Anni fa, quando ho cambiato la cucina di casa mia, mi sono fatto un punto d’onore di trovare un forno a gas, in un momento in cui se ne vendevano quasi soltanto di elettrici. Ripensandoci sopra, tuttavia, non credo di aver fatto una buona scelta.
Figura: consumi di energia elettrica in Italia. Dati da Terna (1), elaborazione “Mondo Elettrico” (3)
Se volevo un forno a gas non era perché pensassi che il gas cucinava meglio dell’elettricità.

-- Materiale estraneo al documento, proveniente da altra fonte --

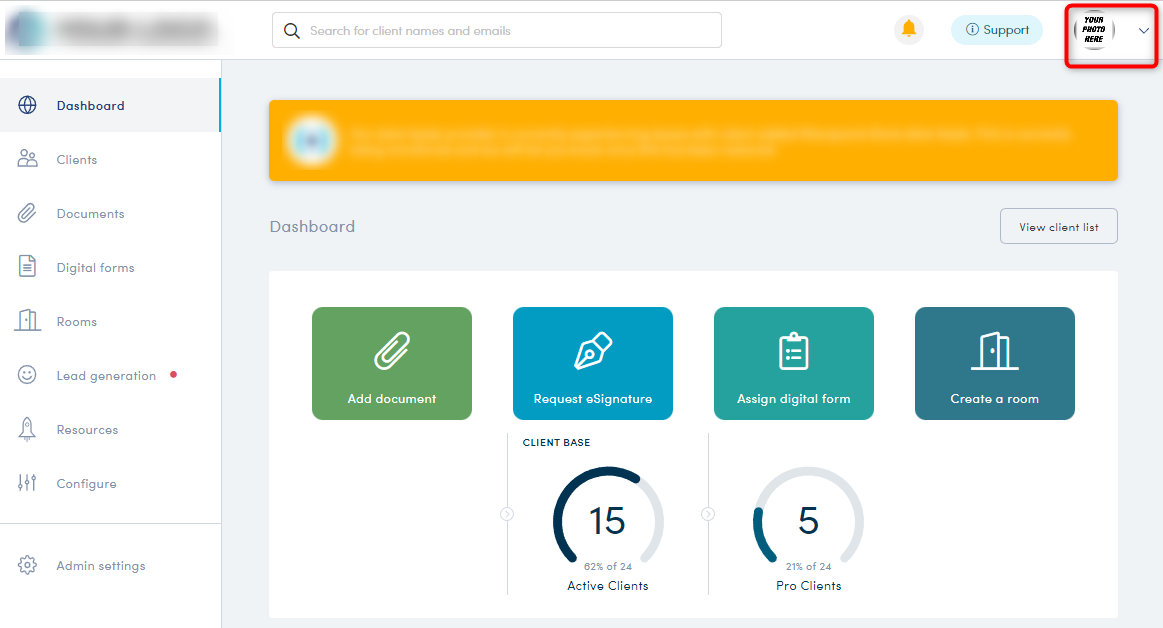This screenshot has height=628, width=1163.
Task: Click the Documents paperclip icon in sidebar
Action: (x=27, y=213)
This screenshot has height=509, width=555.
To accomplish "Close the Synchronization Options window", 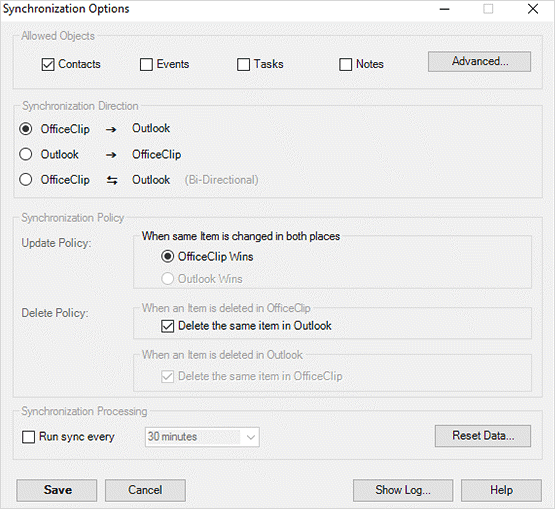I will [533, 9].
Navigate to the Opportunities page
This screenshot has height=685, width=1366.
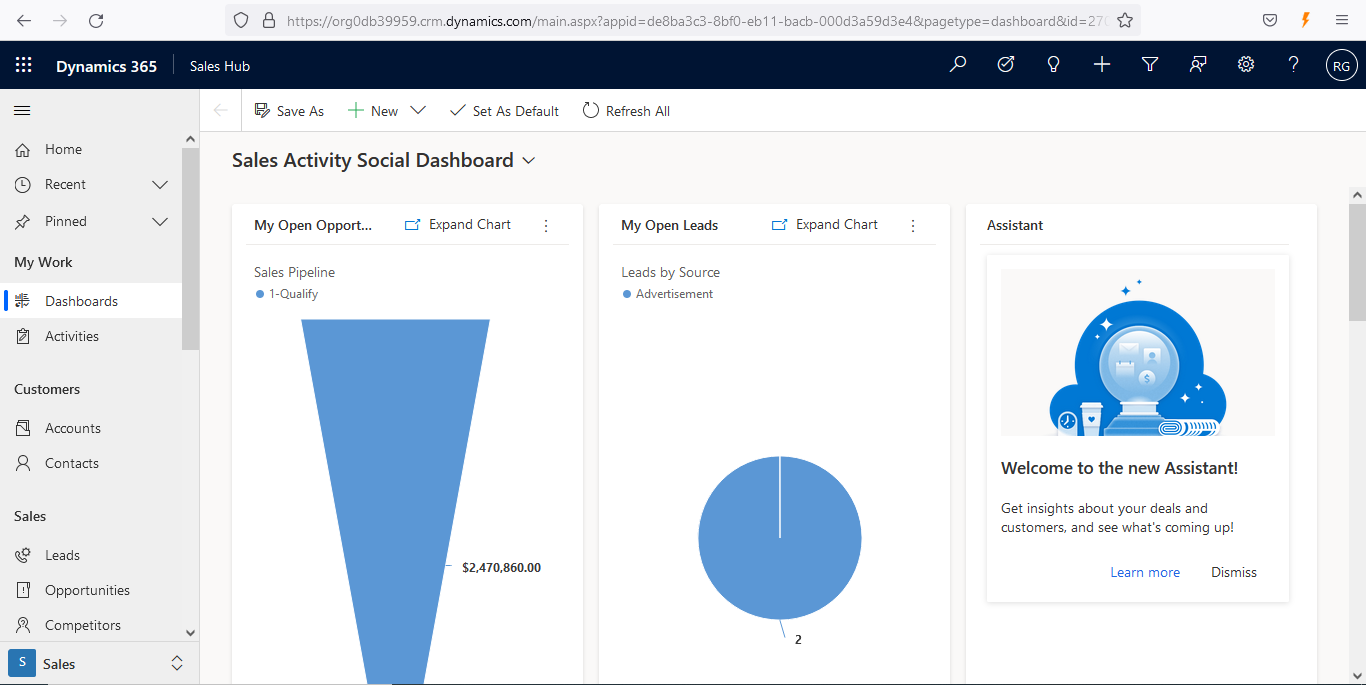(x=87, y=589)
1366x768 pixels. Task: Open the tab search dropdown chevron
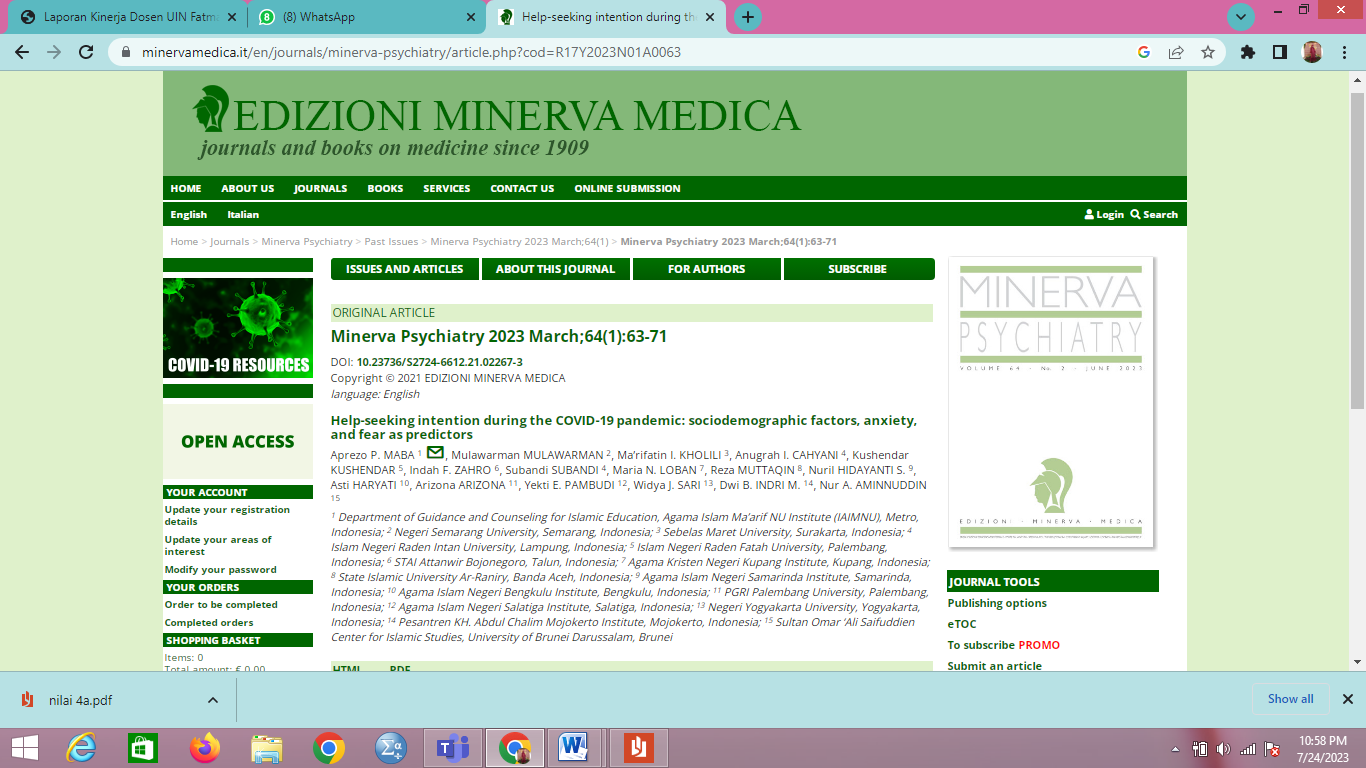[x=1240, y=17]
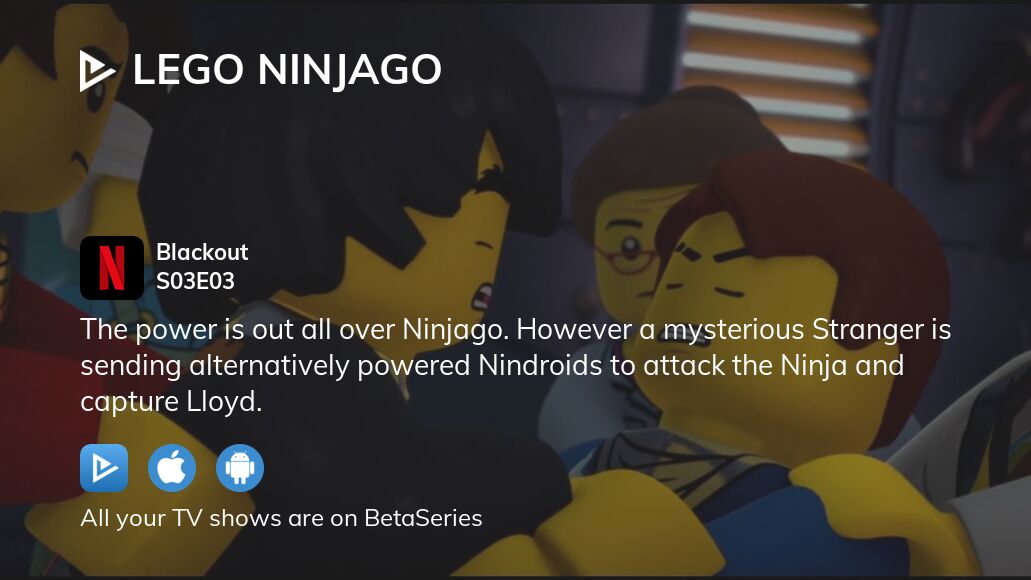This screenshot has height=580, width=1031.
Task: Click the blue BetaSeries app icon
Action: pyautogui.click(x=104, y=468)
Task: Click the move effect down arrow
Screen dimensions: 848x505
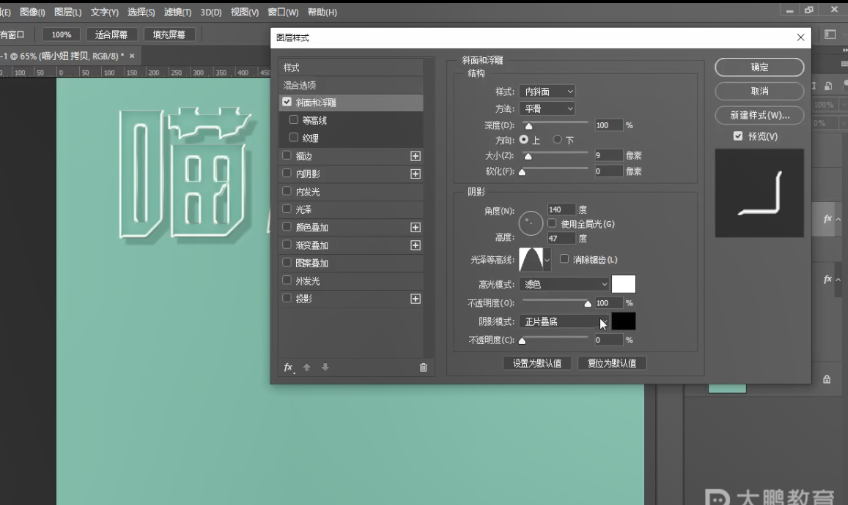Action: pos(324,367)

Piuttosto, era per via di un concetto che alle volte viene chiamato la “strage termodinamica.” L’idea è che è uno spreco assurdo scaldare un forno attraverso una serie di stadi che sono 1) bruciare combustibile fossile in una centrale elettrica, 2) trasformare l’energia termica in elettricità, 3) trasportarla nelle case, e 4) ritrasformarla in energia termica per scaldare il forno. Questa serie di passaggi, e gli sprechi associati, si può evitare usando direttamente il combustibile dove si vuol generare calore, ovvero con un forno a gas. Lo stesso vale per tutti gli impianti che generano calore, sia domestici (scaldabagni, eccetera), sia industriali. Generando calore localmente, si dice, si risparmia energia.
L’idea non è sbagliata ma, con gli anni, mi sono reso conto che è antiquata perché non è più vero che l’energia elettrica si può produrre soltanto bruciando qualcosa. Le rinnovabili producono oggi il 25% dell’energia elettrica lorda in Italia e sono in rapida crescita con un grandissimo potenziale ancora da sfruttare. Per fare un confronto, la produzione nazionale di petrolio è oggi non più dell’ 8% dei consumi, in calo dal 2000 anche se ultimamente ha dato qualche segno di ripresa. Del resto si sa che l’Italia è il paese del sole, non il “paese del petrolio.”
Ora, è vero che generare calore bruciando fossili sul posto evita la “strage termodinamica” ma c’è un problema. Facendo così, si perpetua la dipendenza dai combustibili fossili, dato che un investimento come un forno domestico o un impianto industriale dura parecchi anni. Il costo dell’importazione di combustibili fossili è uno dei fattori che ha generato la crisi che stiamo vivendo e che ha causato una riduzione dei consumi elettrici in Italia di un buon 5% nel 2011. Questo ha messo in difficoltà i produttori tradizionali che si sono visti portar via una quota di mercato dalle rinnovabili. La reazione ha poi portato a una campagna anti-rinnovabili e il governo che si è impegnato a sostenere la produzione di energia fossile con soldi pubblici, il che vuol dire un’ulteriore esborso di capitali verso l’estero.
Viceversa, ogni chilowattora prodotto dalle rinnovabili non genera nessuna “strage termodinamica” perché non è soggetto agli stadi di trasformazione che invece sono necessari per i fossili. Inoltre è prodotto qui in Italia e non ci richiede un esborso di valuta verso l’estero (eccetto che per parte del costo di installazione, che però è ampiamente compensato dalla produzione). Allora, come favorire le rinnovabili in Italia? Beh, non certamente risparmiando energia: se vogliamo che qualcuno produca, dobbiamo generare una domanda. Allora, io sostengo che dobbiamo fare esattamente il contrario di quello si sostiene comunemente: consumare più energia elettrica, non risparmiarla! Del resto, con le rinnovabili non generiamo inquinamento, non esauriamo risorse preziose e in più generiamo lavoro e occupazione sul territorio nazionale. Il tutto ci aiuta anche a risolvere la crisi, e allora perché no?
Il forno a gas che ho in casa comincia a essere vecchiotto. Il prossimo sarà certamente elettrico, anche perché sul tetto di casa ho un bell’impianto fotovoltaico: l’energia non mi costa niente e addio inquinamento!